Ulasanbola – Pembalap Sky Racing VR46, Luca Marini mengatakan bahwa merupakan hal yang sulit untuk menyamai prestasi yang dimiliki Valentino Rossi. Pembalap Moto2 itu menyebut bahwa karakter yang dimiliki The Doctor sangat berbeda dengannya, hal itu yang membuatnya sulit untuk mengikuti jejak sang kakak.

Pada GP Malaysia lalu, Marini berhasil meraih kemenangan perdana dalam karir balap motornya. Pencapaian gemilang tersebut membuat Rossi bangga dengannya, karena Marini yang dinilai sudah jauh berkembang dan lebih matang di lintasan.

Sebagai seorang adik dari salah satu pembalap tersohor di MotoGP, tentu Marini kerap dibanding-bandingkan dengan kiprah sang kakak. Tetapi dirinya mengaku tidak pernah merasa terganggu dengan hal itu dan tetap merasa bangga karena memiliki sosok kakak seperti The Doctor.
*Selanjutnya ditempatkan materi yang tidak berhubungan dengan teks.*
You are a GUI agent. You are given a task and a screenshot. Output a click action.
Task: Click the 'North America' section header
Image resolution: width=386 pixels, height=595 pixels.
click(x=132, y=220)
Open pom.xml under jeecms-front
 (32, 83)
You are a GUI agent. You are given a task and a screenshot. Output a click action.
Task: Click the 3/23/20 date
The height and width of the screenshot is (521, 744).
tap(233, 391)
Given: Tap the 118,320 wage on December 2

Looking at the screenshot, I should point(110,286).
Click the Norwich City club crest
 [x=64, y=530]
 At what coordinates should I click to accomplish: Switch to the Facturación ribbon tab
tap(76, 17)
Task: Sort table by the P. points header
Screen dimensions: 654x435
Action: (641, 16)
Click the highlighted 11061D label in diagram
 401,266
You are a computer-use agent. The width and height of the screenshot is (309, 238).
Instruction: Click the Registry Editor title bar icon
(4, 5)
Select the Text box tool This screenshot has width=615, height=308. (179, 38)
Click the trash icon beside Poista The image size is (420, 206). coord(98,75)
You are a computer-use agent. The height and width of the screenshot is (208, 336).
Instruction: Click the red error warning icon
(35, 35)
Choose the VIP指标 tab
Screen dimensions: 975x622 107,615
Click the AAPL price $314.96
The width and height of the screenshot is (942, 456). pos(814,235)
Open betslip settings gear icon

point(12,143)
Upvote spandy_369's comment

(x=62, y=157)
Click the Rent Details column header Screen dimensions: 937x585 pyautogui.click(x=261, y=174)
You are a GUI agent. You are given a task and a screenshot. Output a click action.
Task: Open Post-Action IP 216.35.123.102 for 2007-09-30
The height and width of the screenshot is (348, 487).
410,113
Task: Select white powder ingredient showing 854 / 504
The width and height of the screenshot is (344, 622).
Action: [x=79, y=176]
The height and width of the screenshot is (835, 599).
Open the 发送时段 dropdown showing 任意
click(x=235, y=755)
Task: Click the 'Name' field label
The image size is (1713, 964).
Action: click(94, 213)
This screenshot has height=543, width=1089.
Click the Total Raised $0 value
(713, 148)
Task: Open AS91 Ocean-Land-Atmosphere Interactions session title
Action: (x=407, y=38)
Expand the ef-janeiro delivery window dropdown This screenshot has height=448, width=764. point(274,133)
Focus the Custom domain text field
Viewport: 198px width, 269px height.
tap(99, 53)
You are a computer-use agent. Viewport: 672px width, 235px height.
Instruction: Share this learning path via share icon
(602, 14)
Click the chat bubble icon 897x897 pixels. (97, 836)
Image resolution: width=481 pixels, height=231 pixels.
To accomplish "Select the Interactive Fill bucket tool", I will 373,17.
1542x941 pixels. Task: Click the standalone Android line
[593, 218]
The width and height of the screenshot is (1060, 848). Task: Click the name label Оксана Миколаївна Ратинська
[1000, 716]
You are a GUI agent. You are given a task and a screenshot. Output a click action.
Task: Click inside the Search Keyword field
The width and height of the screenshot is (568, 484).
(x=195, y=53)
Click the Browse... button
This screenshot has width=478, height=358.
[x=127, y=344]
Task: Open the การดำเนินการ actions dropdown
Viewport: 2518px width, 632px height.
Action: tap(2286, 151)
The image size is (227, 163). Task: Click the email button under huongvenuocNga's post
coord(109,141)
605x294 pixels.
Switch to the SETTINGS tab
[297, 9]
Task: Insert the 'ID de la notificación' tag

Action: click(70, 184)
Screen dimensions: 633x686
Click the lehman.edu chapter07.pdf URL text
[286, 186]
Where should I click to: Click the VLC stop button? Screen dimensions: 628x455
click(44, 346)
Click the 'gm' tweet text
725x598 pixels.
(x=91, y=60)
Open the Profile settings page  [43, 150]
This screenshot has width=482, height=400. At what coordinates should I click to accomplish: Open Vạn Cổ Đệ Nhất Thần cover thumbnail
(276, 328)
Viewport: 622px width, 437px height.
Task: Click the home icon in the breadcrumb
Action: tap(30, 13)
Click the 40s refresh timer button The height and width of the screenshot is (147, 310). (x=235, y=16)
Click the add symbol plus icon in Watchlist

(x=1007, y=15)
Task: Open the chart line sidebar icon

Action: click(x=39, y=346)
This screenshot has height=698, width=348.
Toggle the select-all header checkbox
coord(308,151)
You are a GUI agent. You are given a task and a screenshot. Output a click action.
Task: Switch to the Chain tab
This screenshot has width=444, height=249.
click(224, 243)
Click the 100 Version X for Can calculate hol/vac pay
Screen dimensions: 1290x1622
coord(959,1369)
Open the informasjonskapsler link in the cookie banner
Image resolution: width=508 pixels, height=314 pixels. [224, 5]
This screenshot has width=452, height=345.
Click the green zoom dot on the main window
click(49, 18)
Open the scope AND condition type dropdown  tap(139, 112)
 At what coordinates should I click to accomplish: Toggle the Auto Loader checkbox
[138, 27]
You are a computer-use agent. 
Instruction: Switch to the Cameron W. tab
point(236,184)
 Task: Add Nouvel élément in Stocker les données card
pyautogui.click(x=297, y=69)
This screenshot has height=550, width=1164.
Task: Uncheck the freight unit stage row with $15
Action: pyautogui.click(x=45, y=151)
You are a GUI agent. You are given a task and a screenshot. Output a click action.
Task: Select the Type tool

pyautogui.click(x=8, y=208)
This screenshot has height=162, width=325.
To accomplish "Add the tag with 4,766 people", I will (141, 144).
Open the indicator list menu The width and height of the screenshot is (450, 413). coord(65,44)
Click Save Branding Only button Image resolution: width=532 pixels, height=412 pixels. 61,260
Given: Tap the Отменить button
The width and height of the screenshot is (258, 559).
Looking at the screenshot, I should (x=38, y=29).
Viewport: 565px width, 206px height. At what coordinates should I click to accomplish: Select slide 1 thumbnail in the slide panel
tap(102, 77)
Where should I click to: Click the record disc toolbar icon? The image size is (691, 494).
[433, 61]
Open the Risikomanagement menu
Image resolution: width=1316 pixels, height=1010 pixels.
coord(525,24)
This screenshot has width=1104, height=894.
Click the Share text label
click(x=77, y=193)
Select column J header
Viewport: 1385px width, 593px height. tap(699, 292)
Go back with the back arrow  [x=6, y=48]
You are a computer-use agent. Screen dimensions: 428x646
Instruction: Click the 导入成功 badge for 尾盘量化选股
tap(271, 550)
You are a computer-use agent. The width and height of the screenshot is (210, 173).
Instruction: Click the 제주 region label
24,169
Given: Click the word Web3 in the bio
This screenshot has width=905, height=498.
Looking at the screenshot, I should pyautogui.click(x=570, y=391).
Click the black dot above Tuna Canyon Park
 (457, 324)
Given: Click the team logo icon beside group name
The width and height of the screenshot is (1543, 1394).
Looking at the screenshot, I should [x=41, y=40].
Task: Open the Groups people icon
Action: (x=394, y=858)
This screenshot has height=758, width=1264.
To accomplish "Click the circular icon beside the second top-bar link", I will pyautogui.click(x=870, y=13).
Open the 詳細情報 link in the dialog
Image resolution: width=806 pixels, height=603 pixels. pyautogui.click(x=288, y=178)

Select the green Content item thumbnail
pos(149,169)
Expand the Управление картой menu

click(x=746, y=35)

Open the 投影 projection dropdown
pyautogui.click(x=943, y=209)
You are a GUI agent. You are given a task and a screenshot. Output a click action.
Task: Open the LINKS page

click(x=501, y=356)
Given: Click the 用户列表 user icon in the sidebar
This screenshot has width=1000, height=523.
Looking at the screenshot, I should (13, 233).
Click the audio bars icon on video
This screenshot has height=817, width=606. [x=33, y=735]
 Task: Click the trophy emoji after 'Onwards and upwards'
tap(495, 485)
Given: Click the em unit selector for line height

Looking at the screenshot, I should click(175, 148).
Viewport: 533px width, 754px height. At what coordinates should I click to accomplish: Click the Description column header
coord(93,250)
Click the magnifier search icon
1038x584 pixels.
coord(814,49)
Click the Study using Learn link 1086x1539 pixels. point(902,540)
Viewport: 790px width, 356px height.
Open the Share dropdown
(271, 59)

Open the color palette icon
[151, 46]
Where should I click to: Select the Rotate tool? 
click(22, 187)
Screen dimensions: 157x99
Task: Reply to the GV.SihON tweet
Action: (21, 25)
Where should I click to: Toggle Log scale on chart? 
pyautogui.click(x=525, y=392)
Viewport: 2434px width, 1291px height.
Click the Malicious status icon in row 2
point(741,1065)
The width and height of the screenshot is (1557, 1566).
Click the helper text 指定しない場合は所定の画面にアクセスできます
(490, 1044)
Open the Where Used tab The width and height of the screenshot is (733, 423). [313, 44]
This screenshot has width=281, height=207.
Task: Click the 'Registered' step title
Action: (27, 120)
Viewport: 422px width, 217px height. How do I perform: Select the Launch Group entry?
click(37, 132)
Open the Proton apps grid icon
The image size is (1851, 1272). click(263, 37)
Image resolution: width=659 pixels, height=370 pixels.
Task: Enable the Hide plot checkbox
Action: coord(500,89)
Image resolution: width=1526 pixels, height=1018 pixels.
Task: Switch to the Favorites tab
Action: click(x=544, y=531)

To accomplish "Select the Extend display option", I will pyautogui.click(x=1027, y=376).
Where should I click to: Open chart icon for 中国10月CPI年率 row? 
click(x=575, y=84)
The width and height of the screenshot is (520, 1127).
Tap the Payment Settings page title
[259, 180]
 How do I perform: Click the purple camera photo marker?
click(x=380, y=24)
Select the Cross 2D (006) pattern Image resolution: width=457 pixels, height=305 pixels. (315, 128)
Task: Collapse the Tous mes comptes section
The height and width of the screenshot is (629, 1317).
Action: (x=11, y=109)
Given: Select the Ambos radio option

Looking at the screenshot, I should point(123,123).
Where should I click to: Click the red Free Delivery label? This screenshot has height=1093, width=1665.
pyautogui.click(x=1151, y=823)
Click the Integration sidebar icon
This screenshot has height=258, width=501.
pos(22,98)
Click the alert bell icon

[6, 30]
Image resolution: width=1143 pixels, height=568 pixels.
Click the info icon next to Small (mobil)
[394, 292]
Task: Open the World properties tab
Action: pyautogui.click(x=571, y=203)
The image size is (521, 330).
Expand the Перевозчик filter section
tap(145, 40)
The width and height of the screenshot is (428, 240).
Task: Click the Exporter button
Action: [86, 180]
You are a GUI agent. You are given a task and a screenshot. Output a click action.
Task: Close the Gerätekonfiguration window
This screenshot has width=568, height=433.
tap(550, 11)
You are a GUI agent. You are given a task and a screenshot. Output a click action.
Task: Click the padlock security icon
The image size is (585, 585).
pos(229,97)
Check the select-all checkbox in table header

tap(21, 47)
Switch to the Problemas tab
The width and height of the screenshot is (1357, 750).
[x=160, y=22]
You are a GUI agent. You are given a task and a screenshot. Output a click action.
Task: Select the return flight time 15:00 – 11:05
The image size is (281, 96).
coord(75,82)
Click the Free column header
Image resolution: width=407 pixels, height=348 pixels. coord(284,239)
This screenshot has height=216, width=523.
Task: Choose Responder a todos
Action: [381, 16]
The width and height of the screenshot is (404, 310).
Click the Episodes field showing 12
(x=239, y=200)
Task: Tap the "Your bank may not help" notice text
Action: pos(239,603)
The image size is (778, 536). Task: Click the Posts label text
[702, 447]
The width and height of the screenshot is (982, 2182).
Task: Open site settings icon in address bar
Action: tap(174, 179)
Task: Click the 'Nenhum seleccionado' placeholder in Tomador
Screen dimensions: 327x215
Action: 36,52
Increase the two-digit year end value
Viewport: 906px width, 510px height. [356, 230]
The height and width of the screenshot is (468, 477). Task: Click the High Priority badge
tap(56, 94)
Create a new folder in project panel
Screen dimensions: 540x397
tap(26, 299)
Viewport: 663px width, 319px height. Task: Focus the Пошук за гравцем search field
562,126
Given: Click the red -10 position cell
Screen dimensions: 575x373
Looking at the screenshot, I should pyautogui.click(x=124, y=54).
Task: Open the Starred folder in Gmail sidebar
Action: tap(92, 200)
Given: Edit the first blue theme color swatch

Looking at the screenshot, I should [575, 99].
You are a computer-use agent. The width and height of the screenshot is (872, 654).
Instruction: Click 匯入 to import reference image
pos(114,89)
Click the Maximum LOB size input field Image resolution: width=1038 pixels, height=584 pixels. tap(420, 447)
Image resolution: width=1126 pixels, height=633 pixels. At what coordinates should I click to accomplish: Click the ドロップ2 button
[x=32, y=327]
Bangga Menjadi Seorang Adik

Bangga Menjadi Seorang Adik
“Mustahil jika saya kecewa (jika dibandingkan dengan Rossi), karena itu sudah menjadi bagian dari hidup saya. Saya sangat bahagia dan bangga menjadi adiknya, karena memiliki kakak seperti Vale benar-benar menyenangkan. Saya dapat belajar darinya, jelas itu membantu saya. Saya suka membicarakan banyak hal dengannya, kami memiliki hubungan yang sangat baik dan saya tidak merasa terganggu.” ungkap Marini.

“Itu bukan karakter saya, Vale adalah pembalap hebat dalam olahraga ini. Saya berpikir mustahil untuk mengikutinya. Dunia balap saat ini berbeda, dia sudah melakukan banyak perubahan besar, akan sulit untuk menyamainya. Saya hanya mencoba memikirkan karir saya musim demi musim. Tentu saja saya ingin melakukan hal-hal hebat, tapi terutama saya ingin fokus pada diri sendiri dahulu.” tutur Marini.

Selain itu, Marini juga yakin bahwa semangat yang dimiliki sang kakak tidak akan pernah berkurang meski usianya tidak lagi seperti dulu.

“Saya tidak yakin semangatnya akan meredup. Hal itu tidak akan terjadi karena dia adalah salah satu orang dengan semangat yang tinggi dan itu selalu terlihat di setiap apa yang dia lakukan. Entah itu saat latihan di Ranch, balapan di MotoGP atau bahkan saat bermain Playstation dengannya. Bukan hal yang mudah untuk mengalahkannya, itulah alasan kenapa setiap kemenangan begitu berharga bagi saya.” tandas pembalap berusia 21 tahun tersebut.